While enjoying blogger and good friend TuanNgo’s recent posting, I felt the need to go into detail about mentorship and how I feel about it. I will definitely expound upon this in greater detail in later posts as I am absolutely certain it will come up again as it is an integral part of how I feel about the world at large. I have only edited is insomuch as it makes sense as a blog post by itself rather than a response, and fix that annoying error I made with my own quote.
This was initially in response to his post about creating extensions of one’s self, and having relationships take a sour turn through the process of learning and aspiring to greatness — Ambition.
I have indeed experienced mentorships going Southward. I never take it personally though I used to. What I make of this is that while the mentor was giving you capabilities and experience that would undoubtedly strengthen you, a lot of the time it really seems as if they would rather keep you around. Maybe you perceive them as holding you back, or they see you rising to a point they feel they can’t teach you anymore and you are a flight risk. Perhaps it is more of a personal reason such as I point out below from my own experience.

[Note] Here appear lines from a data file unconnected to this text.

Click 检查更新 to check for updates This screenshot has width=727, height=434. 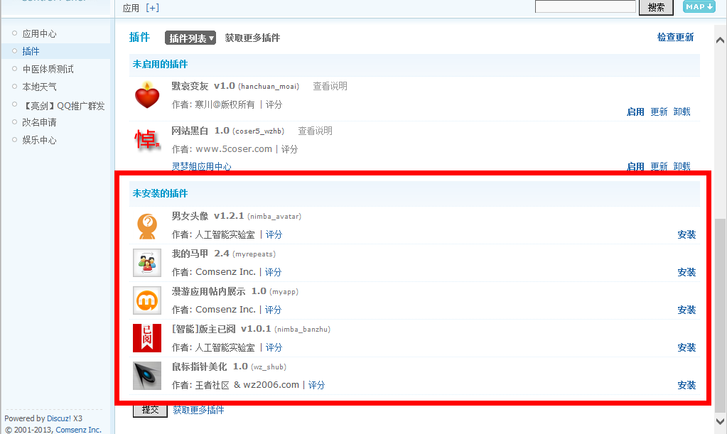click(x=675, y=37)
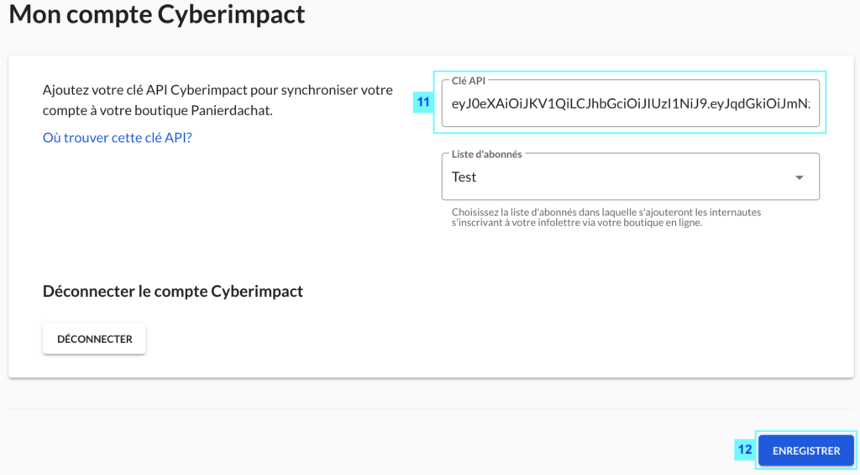Click 'Déconnecter le compte Cyberimpact' section heading
The image size is (860, 475).
173,291
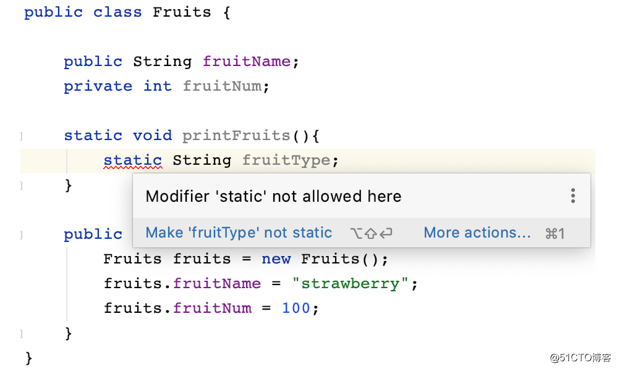Click the printFruits method name
Viewport: 617px width, 369px height.
coord(236,135)
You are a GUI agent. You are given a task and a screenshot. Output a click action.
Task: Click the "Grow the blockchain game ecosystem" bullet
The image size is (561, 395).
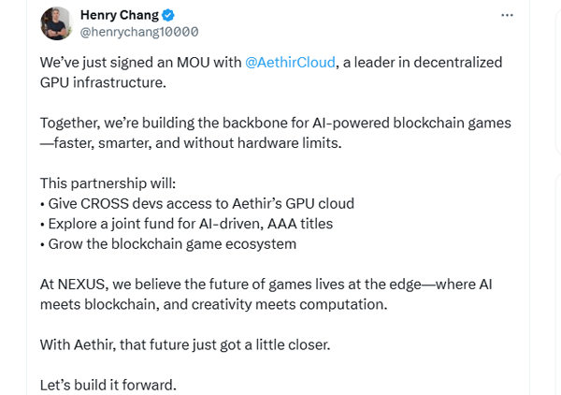pyautogui.click(x=167, y=243)
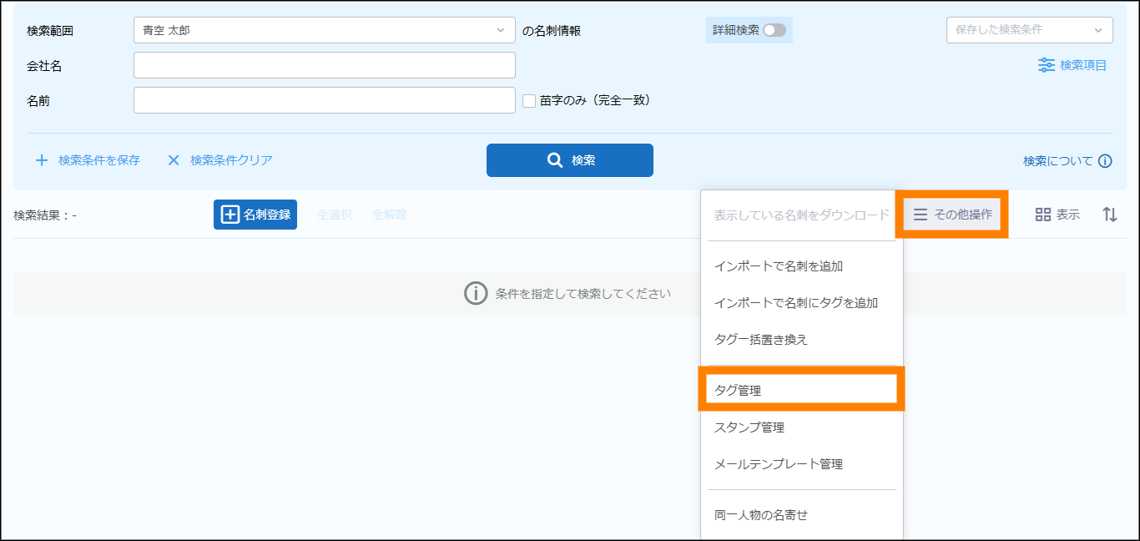This screenshot has width=1140, height=541.
Task: Expand the 検索範囲 dropdown showing 青空 太郎
Action: tap(324, 30)
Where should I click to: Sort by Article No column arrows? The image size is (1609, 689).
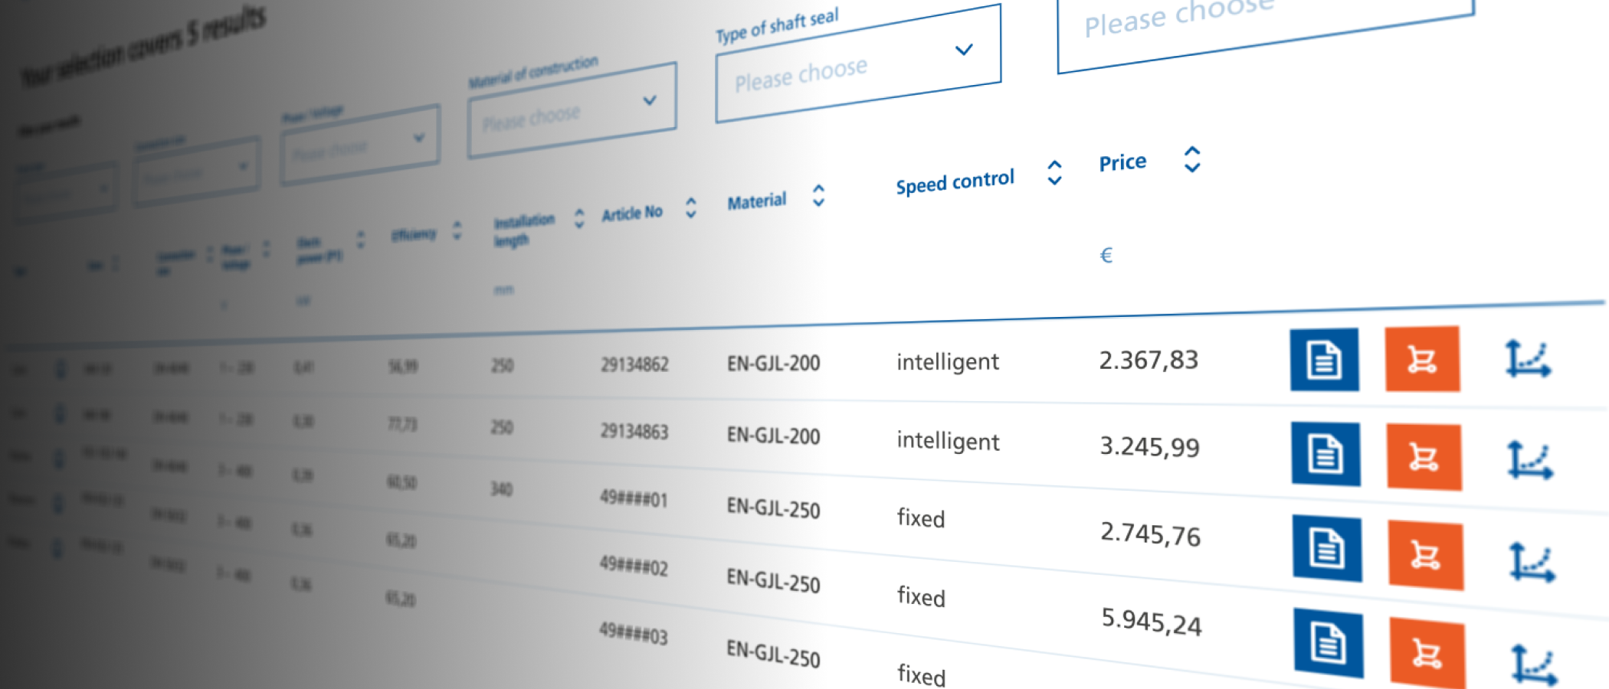coord(690,207)
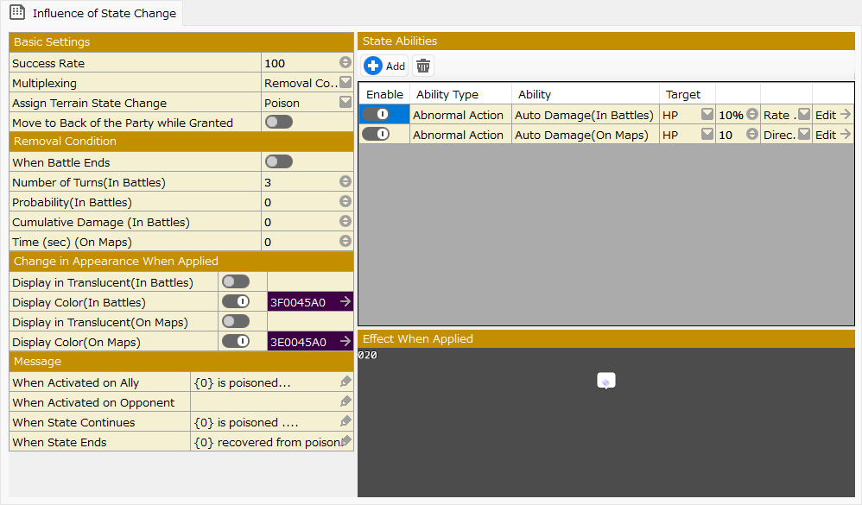
Task: Open HP target dropdown for Auto Damage(On Maps)
Action: tap(707, 135)
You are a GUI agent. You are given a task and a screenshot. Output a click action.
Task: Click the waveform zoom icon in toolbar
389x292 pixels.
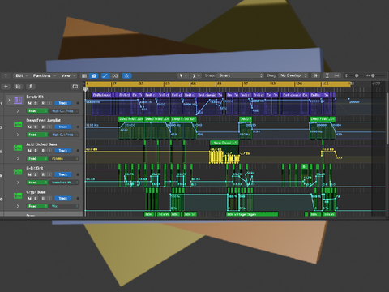315,75
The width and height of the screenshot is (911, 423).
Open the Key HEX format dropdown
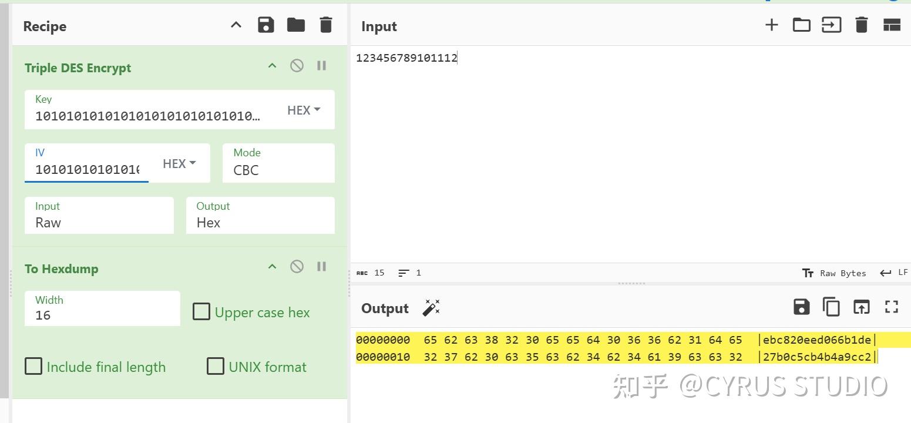304,110
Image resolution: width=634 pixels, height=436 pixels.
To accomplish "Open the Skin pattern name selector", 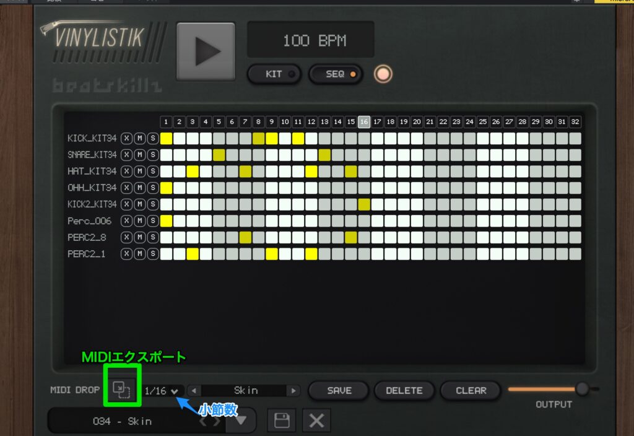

I have mentored others, and personally, I get to a point I need to “push them out of the nest,” per se, because some pupils begin to latch on as if you are their saving grace or prophet. I understand that it is adversity that creates circumstance for growth. You go to college to learn and have access to great minds. You don’t really learn how to put what you have learned to work until you get into the job market and realize that the job you have is completely different from the perspective you had before going to college and the way through.
As someone being mentored, I am the type of person who asks all the easy as well as personal, difficult and probing questions. I have come to you to learn what I can, and if you agree to mentor me I am going to literally tap you dry of all knowledge you are willing to impart upon me. I’ll say that’s pretty demanding, and can understand when mentors “shut down.”
I will always have this perspective, however:
“If I am to train, motivate, enthuse, and put in time and effort into someone, and they leave my business, training, or companionship, no matter how close I was to them, I know that the world is better off with them having this experience and I have truly done my part to do some good in the world.”
Perhaps they needed some personal growth or insight that I could not provide. Maybe they reached the next level and needed a new challenge. Maybe I was just one step in their epic adventure toward their dreams. I’ll be completely grateful to them for coming to me as a sage and allowing me to make a lasting mark on their life, and the world as a whole.